5-8 萌香を囲んで

 美紀は今後のことについての真智子との話し合いが前向きに進められたことに満足したのか徐に立ち上がると窓辺に向かった。庭では萌香が慎一と諒と一緒に楽しそうにはしゃいでいる—。

「そろそろ、庭にいる三人に合流してピアノのお披露目会にしましょう」

「はい」

真智子も緊張気味に立ち上がった。


 美紀と真智子が連れ立って庭に出ると、萌香がふたりの姿にすぐに気づいて駆け寄ってきた。

「おばあちゃん、マチコさんとのおはなしはおわったのね?」

「ええ、真智子さんはこれから時々ここに来てくれることになったのよ。萌香のピアノのレッスンもそのうちしてくださることになったの」

「わー、じゃあ、マチコさんがモカのピアノのせんせいになるのね。タキせんせいとマチコせんせいとピアノのせんせいがふたりになるね!」

「ごめんね。多岐先生はもうすぐ引っ越すから来れなくなるの」

「そうなんだ……。タキせんせいとはおわかれなのね」

萌香は不意に寂しそうな顔で考え込むように俯いたが、すぐに顔を上げると、真智子に向かって、改まったように深々とお辞儀をした。

「マチコせんせい、モカ、ピアノのレッスン、これからもがんばるので、よろしくおねがいします」

「…えっと先ずはこれからお披露目会を楽しみにしてるわ」

真智子は少し照れたように萌香に微笑みかけた。


 その後、美紀の案内で諒と萌香と一緒に慎一と真智子はピアノ教室の2階のサロン風イベントスタジオの室内に入った—。


 40帖ほどの広さの室内にはグランドピアノが2台設置されていて、広々とした空間だった。室内はすでにクーラが聞いていて、ひんやりとしていた。

「椅子はここにあるからそれぞれ並べてくれるかしら?」

美紀はサロンの脇に設置してある倉庫の扉を開きそこから5人分の椅子を取り出した。諒が萌香と自分の分の椅子をグランドピアノから少し離れた場所に並べ、その隣りに慎一、真智子、美紀と続いて椅子を並べた。

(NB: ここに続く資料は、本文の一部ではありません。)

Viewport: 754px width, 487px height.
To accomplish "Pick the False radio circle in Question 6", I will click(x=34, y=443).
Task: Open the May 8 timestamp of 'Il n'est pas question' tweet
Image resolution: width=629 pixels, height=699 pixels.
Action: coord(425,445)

「ピアノをひくじゅんばんはイスをならべたじゅんばんとおなじで、モカ、パパ、シンイチさん、マチコせんせい、おばあちゃんでいいよね!」

嬉しそうにはしゃいでいる萌香に諒が即座に応じた。

「OK」

「じゃあ、はじめはモカがピアノをひきます。バッハのメヌエットです!」


 萌香はお辞儀をすると椅子に座り、バッハのメヌエットを弾き始めた。萌香のメヌエットは萌香の性格を映し出すように明るく軽やかに室内に響き渡った。萌香の無邪気な演奏に聞き入る皆の表情は穏やかで、中でも諒はとりわけ嬉しそうな笑みを浮かべながら、愛娘がピアノを弾く姿に見入っていた。


 萌香が演奏を終え、椅子から降りてお辞儀をすると、皆が一斉に拍手した。

「まちがえずにひけてモカ、えらいでしょ!つぎはパパのばんだよ!」

萌香は演奏を終えてほっとしたような表情を浮かべた後、かしこまったように諒の隣りの席に座った—。

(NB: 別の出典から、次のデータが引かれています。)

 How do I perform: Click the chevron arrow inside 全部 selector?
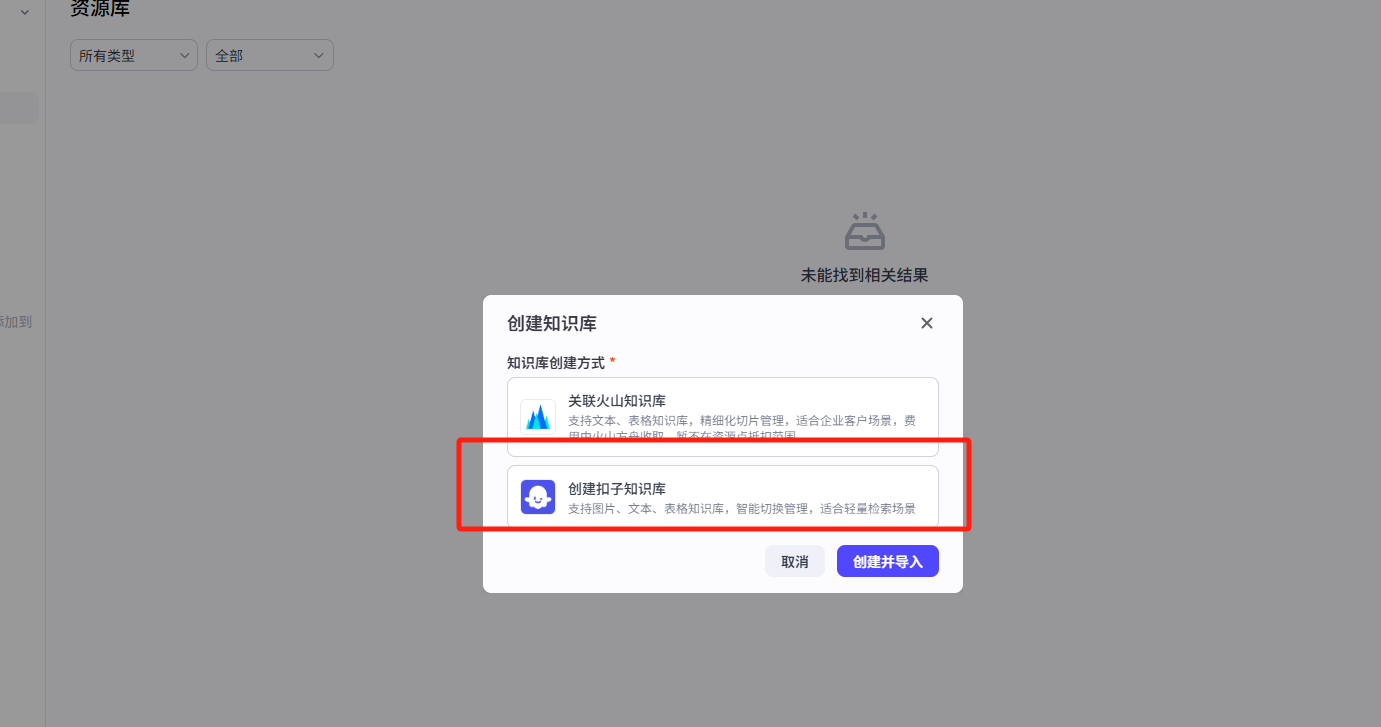coord(318,55)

「では、次に私、佐久間諒がシューマンの『夕べに』を弾きます」

諒はグランドピアノの脇で軽くお辞儀をすると、椅子に座り、一呼吸入れるとシューマンの『夕べに』を弾き始めた。


 諒の奏でる甘やかな旋律に耳を傾けながら、真智子は慎一が初めてクリスマスプレゼントとして真智子に贈ってくれた楽譜がシューマンの『夕べに』だったことを思い出していた。


 演奏を終えた諒は軽くお辞儀し、皆の拍手を浴びながら、萌香の隣りの席に座った。

「パパのやさしいきもちがわかった」

萌香は大きく頷くと嬉しそうな笑みを浮かべた—。